Description of the task » Within this material, find every line where the string "input" appears, and copy it out.

▼

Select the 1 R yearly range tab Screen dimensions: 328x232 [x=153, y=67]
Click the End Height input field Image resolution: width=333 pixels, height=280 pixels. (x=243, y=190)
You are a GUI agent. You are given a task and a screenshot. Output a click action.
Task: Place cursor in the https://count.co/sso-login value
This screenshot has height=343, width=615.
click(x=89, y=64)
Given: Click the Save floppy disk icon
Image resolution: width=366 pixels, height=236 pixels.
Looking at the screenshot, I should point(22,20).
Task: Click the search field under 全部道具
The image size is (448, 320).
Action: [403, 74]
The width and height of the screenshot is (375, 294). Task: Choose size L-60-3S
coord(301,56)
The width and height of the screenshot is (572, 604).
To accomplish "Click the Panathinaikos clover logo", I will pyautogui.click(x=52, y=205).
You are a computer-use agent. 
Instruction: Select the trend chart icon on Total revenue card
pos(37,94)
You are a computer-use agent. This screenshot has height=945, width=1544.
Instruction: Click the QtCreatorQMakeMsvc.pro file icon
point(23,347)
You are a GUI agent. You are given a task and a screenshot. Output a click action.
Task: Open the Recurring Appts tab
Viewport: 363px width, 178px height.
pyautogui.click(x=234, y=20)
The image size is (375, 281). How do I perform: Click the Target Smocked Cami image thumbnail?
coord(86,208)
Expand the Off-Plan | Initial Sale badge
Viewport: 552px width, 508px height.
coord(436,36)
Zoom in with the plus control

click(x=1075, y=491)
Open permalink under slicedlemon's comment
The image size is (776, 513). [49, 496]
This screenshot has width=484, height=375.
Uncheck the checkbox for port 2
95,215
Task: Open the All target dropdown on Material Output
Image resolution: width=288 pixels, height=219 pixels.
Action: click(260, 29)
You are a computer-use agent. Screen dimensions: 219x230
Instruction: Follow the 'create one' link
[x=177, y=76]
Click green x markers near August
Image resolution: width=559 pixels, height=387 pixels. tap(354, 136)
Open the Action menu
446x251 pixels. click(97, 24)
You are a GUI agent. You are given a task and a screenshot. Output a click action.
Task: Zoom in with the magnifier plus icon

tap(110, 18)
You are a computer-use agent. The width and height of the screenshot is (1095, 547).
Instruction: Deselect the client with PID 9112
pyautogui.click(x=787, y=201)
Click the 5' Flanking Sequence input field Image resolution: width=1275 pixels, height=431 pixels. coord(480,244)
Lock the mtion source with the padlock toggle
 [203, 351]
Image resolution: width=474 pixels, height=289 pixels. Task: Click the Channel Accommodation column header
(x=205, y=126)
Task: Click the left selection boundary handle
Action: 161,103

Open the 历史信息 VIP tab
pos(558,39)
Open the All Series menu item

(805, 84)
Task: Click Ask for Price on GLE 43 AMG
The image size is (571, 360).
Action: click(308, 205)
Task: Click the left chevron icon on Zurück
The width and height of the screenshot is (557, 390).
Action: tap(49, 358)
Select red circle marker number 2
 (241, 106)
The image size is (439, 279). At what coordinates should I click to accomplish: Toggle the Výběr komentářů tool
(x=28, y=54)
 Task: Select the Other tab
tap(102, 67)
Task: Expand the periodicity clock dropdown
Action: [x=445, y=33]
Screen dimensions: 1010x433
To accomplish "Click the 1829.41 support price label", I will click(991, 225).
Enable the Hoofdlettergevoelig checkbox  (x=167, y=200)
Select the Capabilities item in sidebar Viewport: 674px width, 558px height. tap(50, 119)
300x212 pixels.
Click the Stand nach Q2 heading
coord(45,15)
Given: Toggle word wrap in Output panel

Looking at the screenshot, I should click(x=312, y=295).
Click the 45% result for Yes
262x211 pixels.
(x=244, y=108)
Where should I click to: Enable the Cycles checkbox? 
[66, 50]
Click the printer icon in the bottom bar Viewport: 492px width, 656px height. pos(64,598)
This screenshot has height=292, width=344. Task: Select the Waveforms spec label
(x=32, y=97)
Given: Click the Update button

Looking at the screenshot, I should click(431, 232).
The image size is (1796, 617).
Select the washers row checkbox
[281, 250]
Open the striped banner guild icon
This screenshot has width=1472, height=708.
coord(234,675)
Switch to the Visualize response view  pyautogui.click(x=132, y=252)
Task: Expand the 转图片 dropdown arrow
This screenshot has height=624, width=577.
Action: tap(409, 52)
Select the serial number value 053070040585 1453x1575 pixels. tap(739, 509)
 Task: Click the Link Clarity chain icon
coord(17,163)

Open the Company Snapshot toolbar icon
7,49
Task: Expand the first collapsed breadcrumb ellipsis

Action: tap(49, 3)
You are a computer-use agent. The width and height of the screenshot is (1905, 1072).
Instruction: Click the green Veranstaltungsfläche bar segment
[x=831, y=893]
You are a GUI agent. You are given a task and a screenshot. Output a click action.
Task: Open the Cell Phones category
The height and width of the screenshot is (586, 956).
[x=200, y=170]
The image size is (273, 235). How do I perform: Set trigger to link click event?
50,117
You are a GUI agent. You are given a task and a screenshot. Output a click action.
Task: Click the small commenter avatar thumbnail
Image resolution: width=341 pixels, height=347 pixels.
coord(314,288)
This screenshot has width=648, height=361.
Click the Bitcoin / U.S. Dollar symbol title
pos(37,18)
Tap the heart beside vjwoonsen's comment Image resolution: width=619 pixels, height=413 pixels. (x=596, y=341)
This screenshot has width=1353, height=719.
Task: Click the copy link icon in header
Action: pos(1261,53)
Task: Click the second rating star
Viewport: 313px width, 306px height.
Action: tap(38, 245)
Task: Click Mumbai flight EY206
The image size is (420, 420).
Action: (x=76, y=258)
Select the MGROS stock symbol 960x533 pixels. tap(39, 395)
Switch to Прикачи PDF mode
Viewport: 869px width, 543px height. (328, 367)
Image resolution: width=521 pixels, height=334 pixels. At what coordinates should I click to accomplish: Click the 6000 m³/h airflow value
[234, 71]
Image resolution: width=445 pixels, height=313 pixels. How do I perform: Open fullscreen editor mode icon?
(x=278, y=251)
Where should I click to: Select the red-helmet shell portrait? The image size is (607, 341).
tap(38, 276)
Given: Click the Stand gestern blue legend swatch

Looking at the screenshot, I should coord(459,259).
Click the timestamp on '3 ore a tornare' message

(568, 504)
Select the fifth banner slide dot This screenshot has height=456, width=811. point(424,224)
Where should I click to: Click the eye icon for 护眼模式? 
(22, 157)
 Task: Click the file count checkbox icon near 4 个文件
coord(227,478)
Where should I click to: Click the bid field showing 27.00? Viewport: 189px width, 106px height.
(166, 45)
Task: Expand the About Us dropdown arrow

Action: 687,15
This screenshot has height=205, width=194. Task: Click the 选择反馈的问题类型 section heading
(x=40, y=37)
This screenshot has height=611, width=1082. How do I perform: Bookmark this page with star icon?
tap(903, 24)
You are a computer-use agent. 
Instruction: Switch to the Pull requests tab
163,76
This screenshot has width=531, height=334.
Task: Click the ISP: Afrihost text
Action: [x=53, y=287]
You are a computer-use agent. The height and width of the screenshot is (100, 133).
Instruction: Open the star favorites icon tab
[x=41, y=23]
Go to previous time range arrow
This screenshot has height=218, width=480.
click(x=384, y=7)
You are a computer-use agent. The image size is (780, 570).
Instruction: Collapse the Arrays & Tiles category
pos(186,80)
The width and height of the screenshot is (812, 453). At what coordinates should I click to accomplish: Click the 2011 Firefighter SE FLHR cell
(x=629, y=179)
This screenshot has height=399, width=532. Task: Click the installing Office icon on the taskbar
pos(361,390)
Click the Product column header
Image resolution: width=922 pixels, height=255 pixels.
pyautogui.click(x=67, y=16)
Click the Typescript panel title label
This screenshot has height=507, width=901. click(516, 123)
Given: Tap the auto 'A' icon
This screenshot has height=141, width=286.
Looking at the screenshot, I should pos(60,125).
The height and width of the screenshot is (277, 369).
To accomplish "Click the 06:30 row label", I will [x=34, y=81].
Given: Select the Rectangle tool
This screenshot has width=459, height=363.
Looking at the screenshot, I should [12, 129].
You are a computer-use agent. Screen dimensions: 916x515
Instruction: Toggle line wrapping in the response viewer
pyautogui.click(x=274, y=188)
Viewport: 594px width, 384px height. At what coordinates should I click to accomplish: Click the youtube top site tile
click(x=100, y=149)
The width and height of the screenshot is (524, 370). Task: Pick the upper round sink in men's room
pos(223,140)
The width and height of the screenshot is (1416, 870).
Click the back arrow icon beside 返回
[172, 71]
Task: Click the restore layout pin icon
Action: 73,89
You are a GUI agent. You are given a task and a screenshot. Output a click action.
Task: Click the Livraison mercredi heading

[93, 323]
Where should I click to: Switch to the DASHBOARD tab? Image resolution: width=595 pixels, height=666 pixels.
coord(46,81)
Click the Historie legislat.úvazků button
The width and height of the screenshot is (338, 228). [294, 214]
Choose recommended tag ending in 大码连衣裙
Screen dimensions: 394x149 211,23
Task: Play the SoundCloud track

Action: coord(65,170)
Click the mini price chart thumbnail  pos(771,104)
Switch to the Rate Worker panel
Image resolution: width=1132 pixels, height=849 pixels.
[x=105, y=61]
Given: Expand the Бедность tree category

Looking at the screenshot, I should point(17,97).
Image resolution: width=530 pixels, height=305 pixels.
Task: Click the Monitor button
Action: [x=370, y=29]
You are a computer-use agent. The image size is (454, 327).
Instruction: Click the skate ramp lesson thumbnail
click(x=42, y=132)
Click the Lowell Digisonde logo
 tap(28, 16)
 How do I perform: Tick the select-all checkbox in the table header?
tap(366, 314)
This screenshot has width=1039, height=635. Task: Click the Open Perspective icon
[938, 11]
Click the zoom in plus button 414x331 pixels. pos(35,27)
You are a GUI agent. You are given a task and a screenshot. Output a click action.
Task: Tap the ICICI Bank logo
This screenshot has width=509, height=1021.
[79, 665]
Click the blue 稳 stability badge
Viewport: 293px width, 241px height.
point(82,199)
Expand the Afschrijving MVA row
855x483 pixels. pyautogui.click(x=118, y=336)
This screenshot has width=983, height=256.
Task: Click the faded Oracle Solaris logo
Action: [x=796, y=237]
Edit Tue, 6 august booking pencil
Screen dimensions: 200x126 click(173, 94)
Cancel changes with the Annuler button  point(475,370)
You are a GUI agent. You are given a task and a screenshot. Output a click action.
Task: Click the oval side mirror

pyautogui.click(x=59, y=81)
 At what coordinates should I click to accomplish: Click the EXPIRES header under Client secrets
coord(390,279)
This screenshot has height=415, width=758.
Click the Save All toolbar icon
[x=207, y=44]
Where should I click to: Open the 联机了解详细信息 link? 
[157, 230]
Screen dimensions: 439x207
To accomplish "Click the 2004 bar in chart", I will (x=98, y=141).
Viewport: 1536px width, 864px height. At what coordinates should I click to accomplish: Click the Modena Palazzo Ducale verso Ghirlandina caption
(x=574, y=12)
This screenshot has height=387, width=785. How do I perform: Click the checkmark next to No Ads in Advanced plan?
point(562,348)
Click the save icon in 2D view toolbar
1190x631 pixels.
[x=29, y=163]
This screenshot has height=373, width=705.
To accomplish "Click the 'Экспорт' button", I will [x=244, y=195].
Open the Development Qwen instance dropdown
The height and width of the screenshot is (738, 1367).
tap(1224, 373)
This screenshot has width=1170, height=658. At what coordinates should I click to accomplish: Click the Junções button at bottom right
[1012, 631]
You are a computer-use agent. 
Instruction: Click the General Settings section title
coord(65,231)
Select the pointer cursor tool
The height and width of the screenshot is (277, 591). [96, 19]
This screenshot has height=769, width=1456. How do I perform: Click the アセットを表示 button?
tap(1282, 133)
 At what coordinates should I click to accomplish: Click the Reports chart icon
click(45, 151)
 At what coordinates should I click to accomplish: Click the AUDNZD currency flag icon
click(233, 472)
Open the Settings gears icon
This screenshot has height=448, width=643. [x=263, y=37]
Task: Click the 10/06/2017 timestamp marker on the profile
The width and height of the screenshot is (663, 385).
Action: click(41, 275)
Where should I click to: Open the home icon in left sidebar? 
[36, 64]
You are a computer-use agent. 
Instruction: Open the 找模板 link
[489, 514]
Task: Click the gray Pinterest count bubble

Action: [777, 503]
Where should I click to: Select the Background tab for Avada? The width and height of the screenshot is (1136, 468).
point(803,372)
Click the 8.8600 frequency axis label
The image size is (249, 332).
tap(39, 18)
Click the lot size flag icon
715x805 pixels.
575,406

▲

Response »
Click the End Height input field Image resolution: width=333 pixels, height=280 pixels. (x=243, y=190)
Click the 5' Flanking Sequence input field Image resolution: width=1275 pixels, height=431 pixels. coord(480,244)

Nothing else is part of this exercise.